The Science Behind Seladelpar

Seladelpar is a PPAR-delta agonist, a first-in-class therapy that targets liver disease at a molecular level. PPAR-delta plays a critical role in regulating inflammation, bile acid metabolism, and fibrosis. Seladelpar’s anticholestatic, anti-inflammatory, antipruritic, and antifibrotic properties were validated in both preclinical and clinical trials, setting it apart from existing therapies.

Its ability to achieve alkaline phosphatase normalization is particularly noteworthy, as this biomarker predicts liver disease outcomes, including the risk of transplant or death. By addressing this marker while alleviating symptoms like pruritus, seladelpar demonstrates its potential as a comprehensive treatment for patients with PBC.

What the CHMP Recommendation Means

The CHMP’s positive opinion is a significant step toward seladelpar’s approval in the European Union. If the European Commission grants approval in early 2025, seladelpar will be indicated for use alongside UDCA in patients with an inadequate response to the therapy or as monotherapy in those unable to tolerate UDCA.

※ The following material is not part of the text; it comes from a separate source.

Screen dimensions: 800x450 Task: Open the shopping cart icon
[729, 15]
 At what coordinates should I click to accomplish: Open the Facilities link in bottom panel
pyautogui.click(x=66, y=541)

Seladelpar also holds Priority Medicine (PRIME) designation in the EU, which expedites the review process for therapies targeting conditions with unmet medical needs. This follows the drug’s accelerated FDA approval in the United States in August 2024 under the trade name Livdelzi®.

What Does This Mean for Patients?

For patients living with primary biliary cholangitis, the CHMP’s support of seladelpar brings hope for a better quality of life. Current therapies often fail to address symptoms like pruritus, which can leave patients feeling isolated and frustrated. Seladelpar’s potential to relieve itching while improving liver health could fill a critical gap in PBC management.

Dr. Palak Trivedi, a hepatologist at Queen Elizabeth Hospital, stated that seladelpar represents a breakthrough for PBC treatment by addressing both biochemical markers of the disease and the life-altering symptoms patients endure.

Regulatory Approvals and Next Steps

Gilead is actively pursuing regulatory approvals for seladelpar in other markets, including the United Kingdom, where the drug is under review by the Medicines and Healthcare products Regulatory Agency (MHRA). Continued FDA approval in the United States is contingent on long-term data from the ongoing AFFIRM study, which tracks outcomes in patients with compensated cirrhosis.

By prioritising clinical trial transparency and engaging with global regulatory bodies, Gilead aims to position seladelpar as a leading option for managing rare liver diseases.

A New Era for PBC Treatment

The development of seladelpar marks a new chapter for individuals living with primary biliary cholangitis. With its unique ability to address both alkaline phosphatase normalization and symptom relief, seladelpar offers a comprehensive solution for patients struggling with this rare liver disease.

As the European Commission prepares its decision, Gilead’s commitment to innovation in liver health continues to provide hope for patients and their families. If approved, seladelpar could redefine the standard of care for PBC, offering a brighter future for those who need it most.